Der österreichische Maler (1928-2000), bekannt vor allem für seine vor Buntheit strotzenden Spiralbilder, predigte früh Genügsamkeit, wetterte gegen die fantasielose Architektur und entwickelte eine Humustoilette. Zu seinem 20. Todestag setzt das Leopold Museum die Gemälde des Lebenskünstlers in der Schau «Hundertwasser – Schiele. Imagine Tomorrow» (bis 31. August) in Dialog mit denen von Egon Schiele (1890-1918). Dadurch gelingt ein beeindruckender Blick auf die Vorbildfunktion, die das Werk des Expressionisten auf Hundertwasser hatte.

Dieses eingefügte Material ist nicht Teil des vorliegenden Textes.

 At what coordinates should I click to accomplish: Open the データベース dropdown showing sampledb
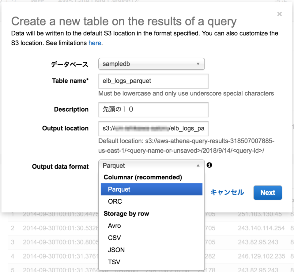(151, 64)
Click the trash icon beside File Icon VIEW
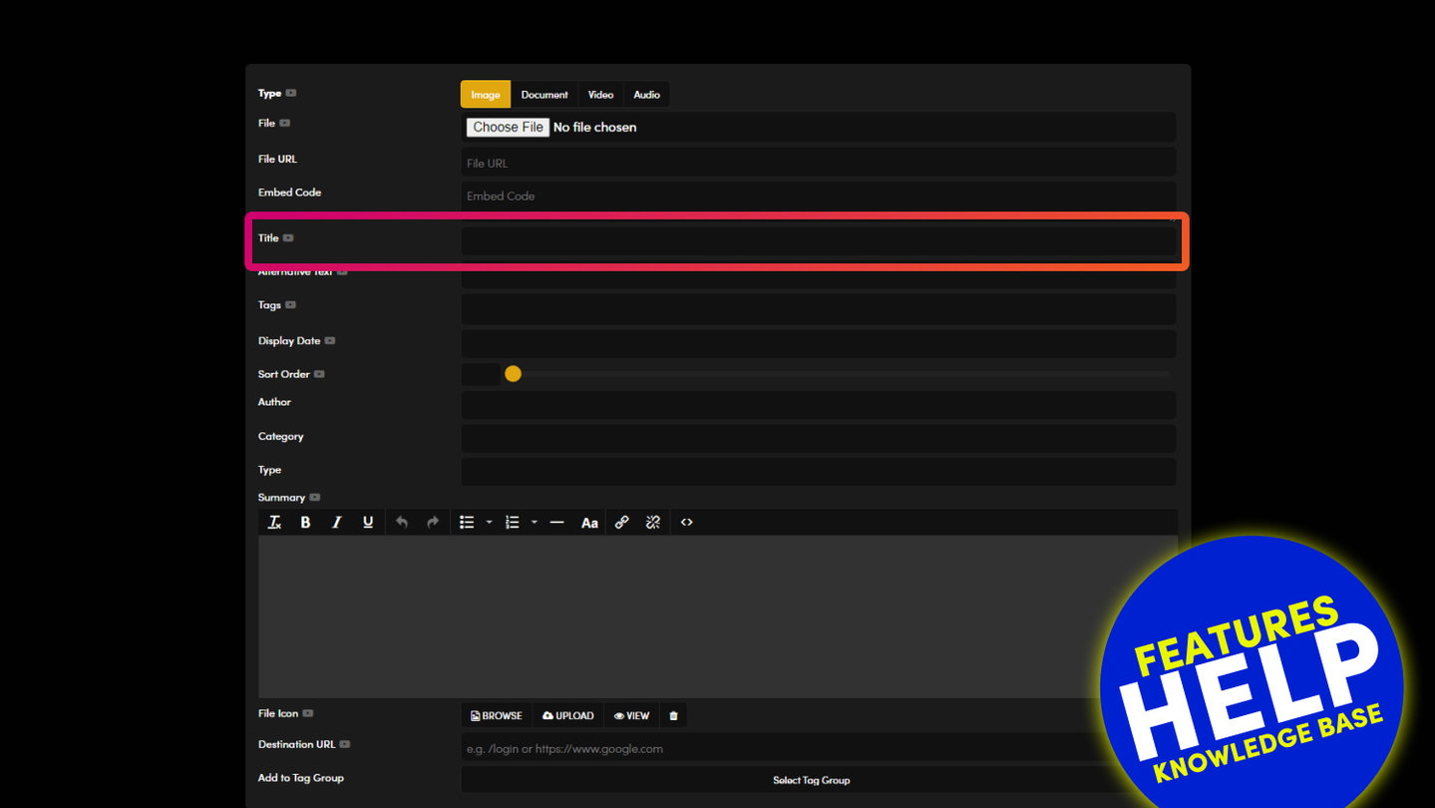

«Schiele war sein grosser geistiger Vater», sagt Wipplinger. Ausgangspunkt der innigen Bewunderung war eine Ausstellung in Wien im Jahr 1948. Schieles Blick auf die für ihn beseelte Natur prägten Hundertwasser genauso wie dessen Selbstinszenierungen auf Fotos, Zeichnungen und Gemälden. Hundertwassers Selbstporträt von 1951 erinnert frappant an das Selbstbildnis Schieles mit hochgezogener nackter Schulter von 1912. Schieles «Aus dem Kierlinger Tal» (1907) und Hundertwassers «Bürgeralmlandschaft» (1951) gehören zu den weiteren Belegen für die «Wahlverwandtschaft» beider, wie sie Kurator Robert Fleck sieht. Auch Schieles «Häuserbogen II» von 1912 und Hundertwassers «Almhütten auf grünem Platz» (1951) haben gemeinsame Charakteristika. Auf den Ranglisten seiner Lieblingskünstler bekam Schiele beim Autodidakten Hundertwasser immer Platz eins.

Die Schau ist die einzige, die Hundertwasser umfassend zu seinem Todestag würdigt. Das Museum beherbergt den weltweit grössten Bestand an Schiele-Werken, der für die Schau noch ergänzt wurde. Aufschluss über Hundertwassers Denken geben Dokumente wie Briefe, Tagebücher und Zeitungsartikel sowie ein Film. Sie gewähren einen Blick in das Leben eines Mannes, der das Bunte und Kurvige auch als Antwort auf das von den Nazis verbreitete Grauen kultiviert hat. 69 Familienmitglieder des 1928 in Wien unter dem Namen Stowasser geborenen Künstlers wurden in NS-Konzentrationslagern ermordet. «Alle geometrischen Menschenformationen wie das Marschieren hat er gehasst», sagt Wipplinger.

Im Gegensatz zum sehr früh gestorbenen Schiele entwickelte Hundertwasser aus seiner Haltung auch ein politisches Konzept und trat für die Baumpflicht, das Fensterrecht und das freie Baurecht für Jedermann ein. Sein «Verschimmelungs-Manifest gegen den Rationalismus in der Architektur» von 1958 empfiehlt Kreativität an der Hauswand. «Ein Mann in einem Mietshaus muss die Möglichkeit haben, sich aus seinem Fenster zu beugen und - so weit seine Hände reichen - das Mauerwerk abzukratzen. Und es muss ihm gestattet sein, mit einem langen Pinsel (...) alles rosa zu bemalen, so dass man von weitem, von der Strasse, sehen kann: Dort wohnt ein Mensch, der sich von seinen Nachbarn unterscheidet, dem zugewiesenen Kleinvieh!». Entsprechend farbig und unkantig sind die von ihm weltweit entworfenen Gebäude.

Um den Zwängen zu entfliehen, baute Hundertwasser ein marodes Segelschiff zum halbwegs hochseetüchtigen Boot «Regentag» um. Damit segelte er bis nach Neuseeland, wo er ein Anwesen erwarb und 25 Jahre lang wirkte. Die Nähe zur Natur und das Leben abseits des Mainstreams pflegte er bis zu seinem Tod. 100 000 Bäume habe Hundertwasser in seinem Leben gepflanzt oder pflanzen lassen, sagt Wipplinger. Wenig überraschend, dass er sich ohne Sarg, nur in ein Tuch eingewickelt, im «Garten der glücklichen Toten» in Neuseeland unter einem Tulpenbaum begraben liess.